The Need for Fiction's Greatest Genre - Fantasy: Tolkien's Definition of Faërie-Stories Faerie Stories Part 8
The Power of Imagination!
The essay continues with Tolkien writing of something fascinating that makes one think of the great sorrow of this world. What is that something? The Long Defeat of History, a theory that people are steadily becoming in some manner lesser than their ancestors. It is a very old philosophical notion and one that is worth pondering about.
That said this is only half of what this interesting paragraph is about, as the more important detail that is explored is the difference between ‘Fancy’ and Fantasy, and also the power and importance of Imagination.
“The human mind is capable of forming mental images of things not actually present. The faculty of conceiving the images is (or was) naturally called Imagination. But in recent times, in technical not normal language, Imagination has often been held to be something higher than the mere image-making, ascribed to the operations of Fancy (a reduced and depreciatory form of the older word Fantasy); an attempt is thus made to restrict, I should say misapply, Imagination to “the power of giving to ideal creations the inner consistency of reality.”
This is where Tolkien separates the notion of Fancy from Fantasy.
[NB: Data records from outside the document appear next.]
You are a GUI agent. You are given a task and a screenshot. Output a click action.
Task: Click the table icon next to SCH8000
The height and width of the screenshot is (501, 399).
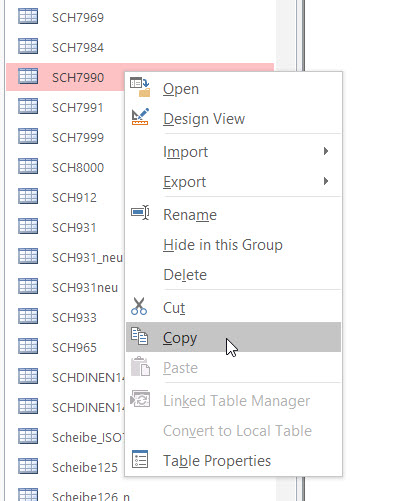[28, 166]
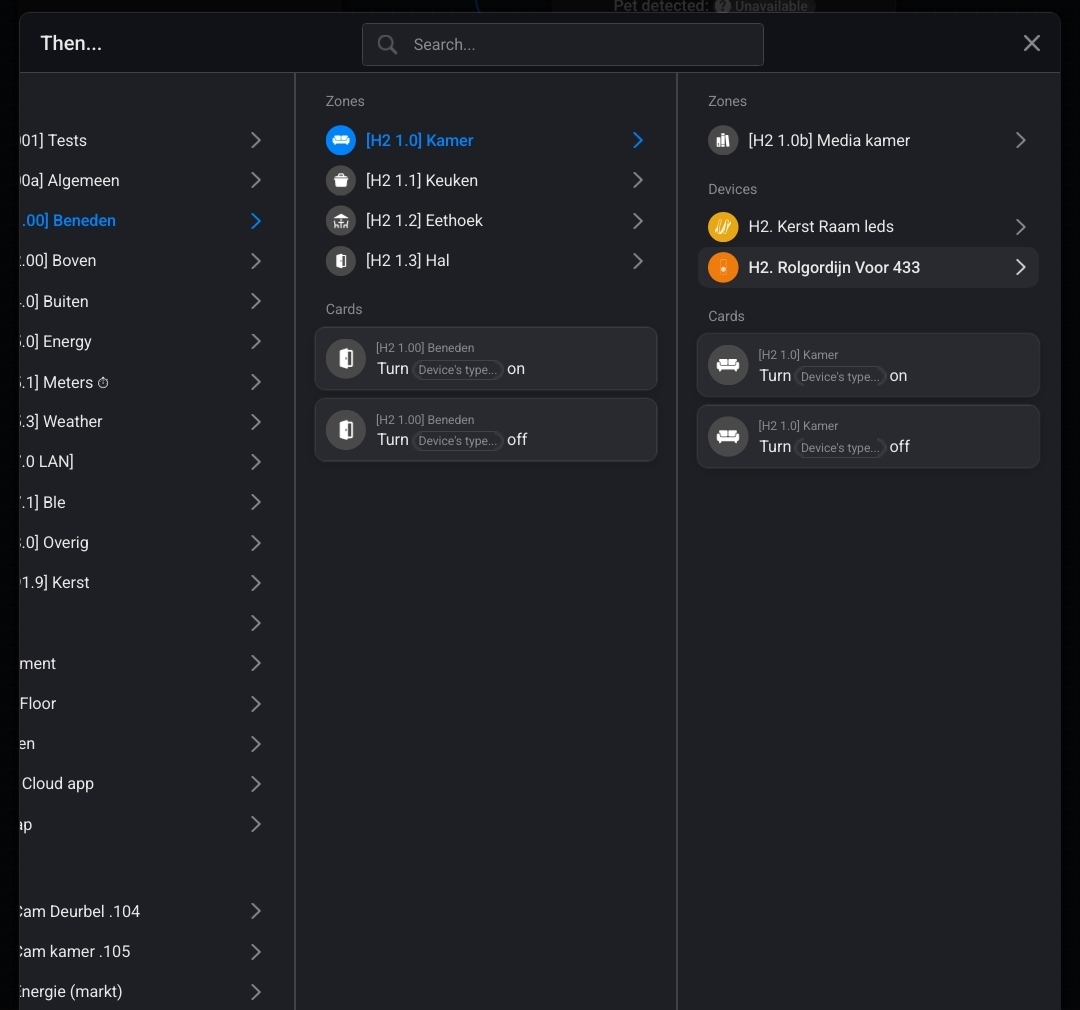Viewport: 1080px width, 1010px height.
Task: Click the orange Rolgordijn Voor 433 icon
Action: pyautogui.click(x=723, y=268)
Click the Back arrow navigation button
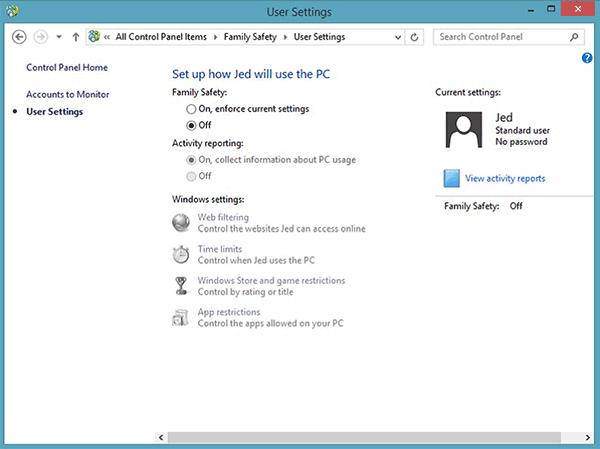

Fantasy is something that is intimately linked to imagination which is something that apparently Tolkien was very fond of.
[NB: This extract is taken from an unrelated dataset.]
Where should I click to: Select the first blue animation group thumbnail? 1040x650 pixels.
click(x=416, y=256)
Fancy you see is a flighty thing (hope you don’t mind the pun!) and is something that cannot quite last while a Fantasy is to be something well constructed and well-put together.
“Ridiculous though it may be for one so ill-instructed to have an opinion on this critical matter, I venture to think the verbal distinction philologically inappropriate, and the analysis inaccurate. The mental power of image-making is one thing, or aspect; and it should appropriately be called Imagination. The perception of the image, the grasp of its implications, and the control, which are necessary to a successful expression, may vary in vividness and strength: but this is a difference of degree in Imagination, not a difference in kind.
The achievement of the expression, which gives (or seems to give) “the inner consistency of reality,” is indeed another thing, or aspect, needing another name: Art, the operative link between Imagination and the final result, Sub-creation. For my present purpose I require a word which shall embrace both the Sub-creative Art in itself and a quality of strangeness and wonder in the Expression, derived from the Image: a quality essential to fairy-story.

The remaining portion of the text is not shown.